━━━ DOCUMENT SECTION
It was 30 years ago that a group of ambitious scientists first began the greatest project in the history of genetic research. Beginning on 1 October 1990, they set out to sequence and map all of the genes – together known as the genome – of Homo sapiens. The first draft of the human genome was published in 2001 and the Human Genome Project (HGP) was officially completed in April 2003. The consequences were momentous. The project provided a base map for all future genetic research and drastically cut the cost of future genome mapping. Today more than a million human genomes have been sequenced. A wide array of research has emerged, providing the opportunity to delve into human genetic variation, discover drugs that target specific proteins in the body and allowing people to send off a drop of saliva and receive a breakdown of their heritage.
In a recent big-data analysis, encapsulating more than 700,000 scientific studies, researchers from the Center for Complex Network Research (CCNR), directed by Professor Albert-László Barabási set out to track the trends in genetic research that followed the HGP. Perhaps unsurprisingly they identified an explosion in genetic research following publication, although the specifics of some of this research were more surprising.
Genes can either be coding genes (which means that they lead to the formation of proteins which have a direct eff ect in the body) or non-coding. Once considered ‘junk DNA’ there has been a boom in research regarding the non-coding portion of the genome since the HGP. Far from being junk, there is now a greater understanding that these genes work together to bring the genome to life. ‘With the big data analysis that we did, we actually noticed that the increase really happens after the Human Genome Project. The explosion in attention to the non-coding genes is very important,’ says Deisy Morselli Gysi, a postdoctoral research associate at CCNR.
━━━━━━
━━━ DATA PROVIDED
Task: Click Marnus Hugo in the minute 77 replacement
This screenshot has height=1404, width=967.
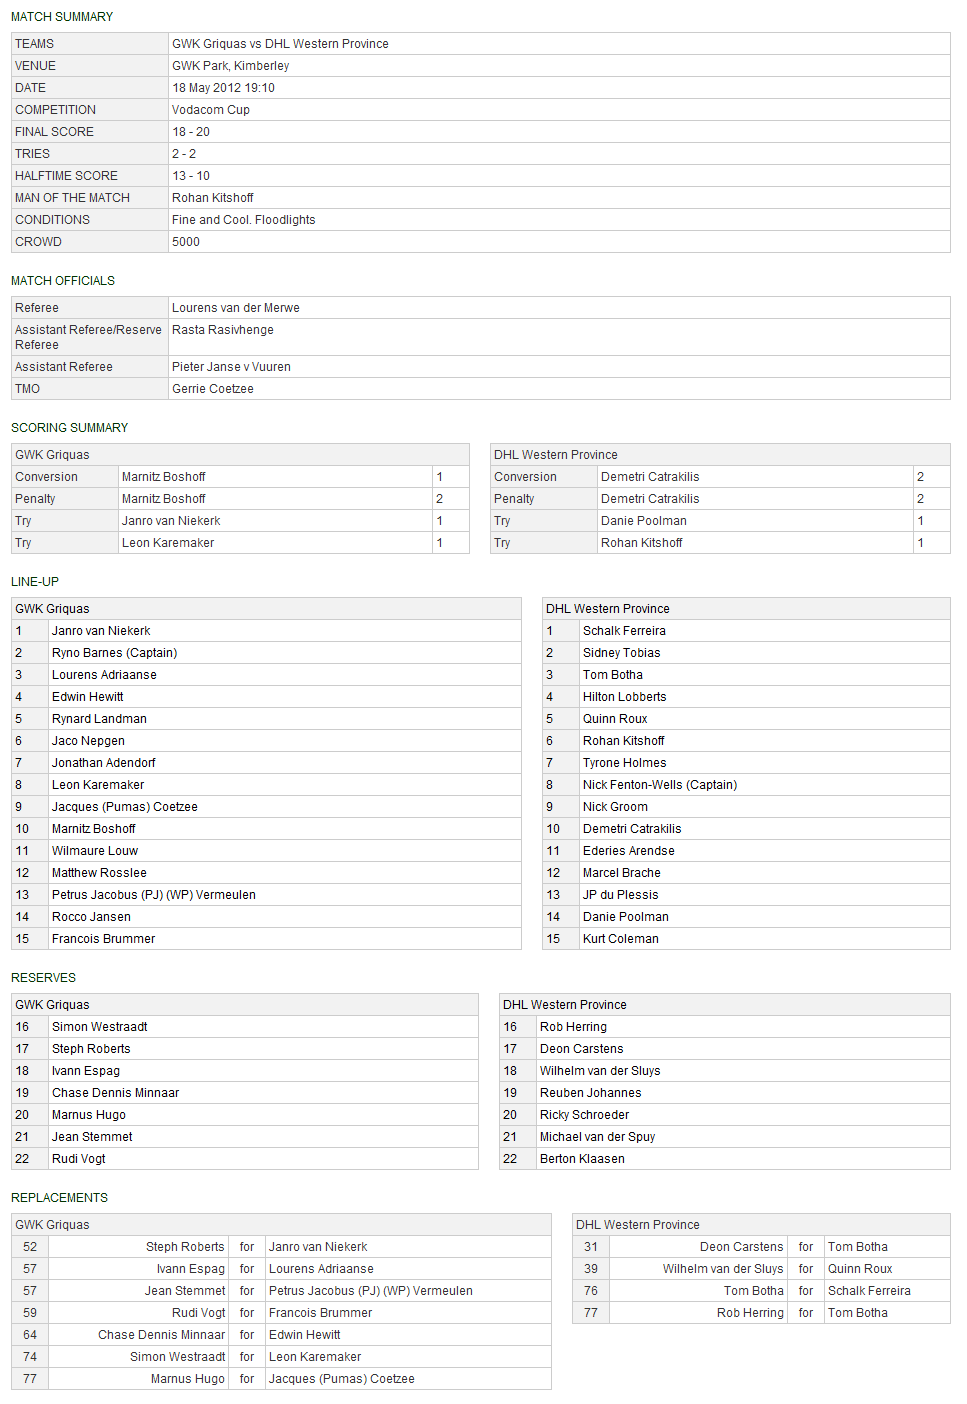Action: [x=187, y=1379]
━━━━━━
EXPLORE THE MATERIAL:
1. Write out the stretch of the Human Genome Project article from "In a recent" through "were more surprising.".
2. Extend the Human Genome Project article, picking up after its final sentence.

ANSWERS TO THIS EXERCISE:
1.
In a recent big-data analysis, encapsulating more than 700,000 scientific studies, researchers from the Center for Complex Network Research (CCNR), directed by Professor Albert-László Barabási set out to track the trends in genetic research that followed the HGP. Perhaps unsurprisingly they identified an explosion in genetic research following publication, although the specifics of some of this research were more surprising.

2.
When it comes to the more famous coding genes, the analysis revealed what most researchers already know, that huge attention has been paid to a small proportion of ‘superstar genes’, leaving others completely unstudied. There are some valid reasons for this. The gene called TP53 is the subject of hundreds of publications a year because it is crucial to cell growth and death, and leads to cancer when inactivated or altered. But it does mean that potentially significant avenues of research have yet to even begin, something that was flagged as a problem on the tenth anniversary of the draft genome’s publication. The authors point to a ‘rich-gets-richer dynamic’ that drives this trend and raise a critical question for the future: ‘A challenge now for biology is to disentangle the motivations for what gets studied next. Are researchers putting money, time and effort into what is most important or urgent, or into more of the same because that will reliably win grants and plaudits?’
In some ways this is exciting as it means there are genetic diseases suffered today that in the future could be treated. Of the roughly 20,000 proteins revealed by the HGP as potential drug targets, the authors show that only about 10 per cent – 2,149 – have so far been targeted by approved drugs.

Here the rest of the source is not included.